Jugendliche, die man heute an das Museum heranführt, sind Menschen, für die Museen morgen keine Fremdkörper sein werden und die sie als Orte des Erinnerns und des Lernens begreifen. Für wen bewahren wir unser kulturelles Gedächtnis? Zunächst einmal für uns selbst, aber auch für die nachfolgenden Generationen. Wie präsent ist das Museum aber als Bildungsstätte für junge Menschen? Das kulturelle Erbe sollte gerade für diese Zielgruppe nicht etwas Fremdes sein, das für sie an einem Ort aufgehoben wird, der nichts mit ihrer Lebenswelt zu tun hat.

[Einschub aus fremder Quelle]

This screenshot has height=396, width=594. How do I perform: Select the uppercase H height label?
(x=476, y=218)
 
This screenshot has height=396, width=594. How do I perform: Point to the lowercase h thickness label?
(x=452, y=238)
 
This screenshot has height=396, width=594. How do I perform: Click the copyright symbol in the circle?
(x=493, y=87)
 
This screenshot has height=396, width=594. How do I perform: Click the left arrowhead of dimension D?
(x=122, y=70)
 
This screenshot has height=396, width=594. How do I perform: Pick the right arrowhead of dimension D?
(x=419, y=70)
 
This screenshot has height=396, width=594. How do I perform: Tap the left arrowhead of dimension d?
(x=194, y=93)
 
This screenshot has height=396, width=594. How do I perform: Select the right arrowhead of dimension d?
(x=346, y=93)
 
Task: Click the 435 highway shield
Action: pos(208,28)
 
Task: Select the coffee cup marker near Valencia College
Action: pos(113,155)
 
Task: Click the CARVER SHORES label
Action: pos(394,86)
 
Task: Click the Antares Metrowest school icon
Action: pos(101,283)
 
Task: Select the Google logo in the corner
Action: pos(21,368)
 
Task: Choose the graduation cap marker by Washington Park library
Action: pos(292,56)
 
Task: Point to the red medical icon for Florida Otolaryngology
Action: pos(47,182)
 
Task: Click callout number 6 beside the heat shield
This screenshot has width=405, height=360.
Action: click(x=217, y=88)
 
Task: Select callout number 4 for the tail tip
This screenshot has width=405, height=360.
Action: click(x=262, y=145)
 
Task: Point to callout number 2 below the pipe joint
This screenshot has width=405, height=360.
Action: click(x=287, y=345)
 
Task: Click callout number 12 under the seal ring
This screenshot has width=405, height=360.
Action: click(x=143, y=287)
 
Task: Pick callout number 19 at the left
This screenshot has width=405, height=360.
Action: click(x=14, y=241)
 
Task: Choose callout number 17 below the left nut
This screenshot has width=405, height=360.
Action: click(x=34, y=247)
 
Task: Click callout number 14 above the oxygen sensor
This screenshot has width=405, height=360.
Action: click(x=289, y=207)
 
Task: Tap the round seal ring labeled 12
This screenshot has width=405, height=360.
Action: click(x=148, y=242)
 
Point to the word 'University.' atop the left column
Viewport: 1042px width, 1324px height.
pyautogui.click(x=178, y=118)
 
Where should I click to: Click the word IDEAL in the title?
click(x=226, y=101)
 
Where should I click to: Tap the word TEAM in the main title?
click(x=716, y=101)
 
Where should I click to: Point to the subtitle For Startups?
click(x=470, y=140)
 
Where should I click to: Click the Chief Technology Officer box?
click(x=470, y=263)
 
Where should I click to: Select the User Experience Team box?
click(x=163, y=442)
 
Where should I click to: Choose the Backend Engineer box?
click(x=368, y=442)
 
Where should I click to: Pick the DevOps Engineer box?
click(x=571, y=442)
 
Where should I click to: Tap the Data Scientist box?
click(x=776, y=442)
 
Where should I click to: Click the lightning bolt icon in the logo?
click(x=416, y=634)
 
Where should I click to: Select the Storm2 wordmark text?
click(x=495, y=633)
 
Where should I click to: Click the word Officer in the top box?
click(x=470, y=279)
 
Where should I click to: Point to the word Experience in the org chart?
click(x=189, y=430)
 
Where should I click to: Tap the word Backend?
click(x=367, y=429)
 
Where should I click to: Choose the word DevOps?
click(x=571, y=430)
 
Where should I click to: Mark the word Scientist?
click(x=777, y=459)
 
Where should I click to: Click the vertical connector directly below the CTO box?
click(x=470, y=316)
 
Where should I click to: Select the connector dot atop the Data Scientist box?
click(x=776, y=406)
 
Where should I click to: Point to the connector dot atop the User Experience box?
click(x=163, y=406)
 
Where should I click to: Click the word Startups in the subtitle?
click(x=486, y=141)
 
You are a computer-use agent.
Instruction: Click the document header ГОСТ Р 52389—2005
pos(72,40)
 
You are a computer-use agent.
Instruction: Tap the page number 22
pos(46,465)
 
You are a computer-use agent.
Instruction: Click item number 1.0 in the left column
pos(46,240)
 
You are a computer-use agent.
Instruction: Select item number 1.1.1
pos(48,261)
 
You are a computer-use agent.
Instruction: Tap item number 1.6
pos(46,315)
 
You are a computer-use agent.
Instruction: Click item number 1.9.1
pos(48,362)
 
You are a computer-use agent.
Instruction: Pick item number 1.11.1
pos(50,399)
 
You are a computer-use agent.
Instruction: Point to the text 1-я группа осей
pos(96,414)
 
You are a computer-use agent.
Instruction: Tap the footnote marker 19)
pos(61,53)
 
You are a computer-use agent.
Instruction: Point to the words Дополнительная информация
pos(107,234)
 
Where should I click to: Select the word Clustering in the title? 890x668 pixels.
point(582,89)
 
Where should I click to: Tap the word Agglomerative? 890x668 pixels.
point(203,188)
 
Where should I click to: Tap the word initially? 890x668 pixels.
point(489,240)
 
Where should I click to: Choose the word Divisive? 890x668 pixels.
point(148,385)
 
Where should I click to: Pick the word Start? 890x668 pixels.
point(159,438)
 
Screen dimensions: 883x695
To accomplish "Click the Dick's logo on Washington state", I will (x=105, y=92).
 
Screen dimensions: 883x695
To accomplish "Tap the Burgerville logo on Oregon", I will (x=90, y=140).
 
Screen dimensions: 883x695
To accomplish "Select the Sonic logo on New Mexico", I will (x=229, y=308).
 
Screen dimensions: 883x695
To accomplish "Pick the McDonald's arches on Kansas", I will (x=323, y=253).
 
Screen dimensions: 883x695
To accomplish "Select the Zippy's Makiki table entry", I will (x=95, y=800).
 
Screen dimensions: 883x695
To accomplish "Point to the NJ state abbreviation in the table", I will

Die "Spiel"-Arten, um jungen Menschen einen positiven Zugang zum Museum zu eröffnen, sind vielfältig. Einen dieser Wege können wir mit Ihnen gehen: echtzeitMEDIA verfügt über "Spielbeine" und viel Erfahrung sowohl in dem Bereich Medienpädagogik, wie auch mit Medien im Museum. Kooperationsprojekte mit Schulen oder Einrichtungen der außerschulischen Jugendarbeit zeigen, dass Jugendliche selbst z.B. einen Film zu einem Thema ihres Museums gestalten können. Lust am Abenteuer Wissen wird hier über das Selber-Tun geweckt, etwa durch eine Hörstation oder die Erstellung einer Entdeckungsreise durch das Museum, eines Museumsfilmes, gemacht von Jugendlichen für Jugendliche. Die Ergebnisse sind frisch und jugendgemäß, und sie machen alle Beteiligten stolz auf die eigene Arbeit. Jugendlichen und ihre Familien erfahren somit das Museum als Ort der Weiterentwicklung und des Lernens. echtzeitMEDIA organisiert und begleitet solche Projekte der Wissensbearbeitung und Förderung der Medienkompetenz auch mit Ihnen und für Ihr Museum.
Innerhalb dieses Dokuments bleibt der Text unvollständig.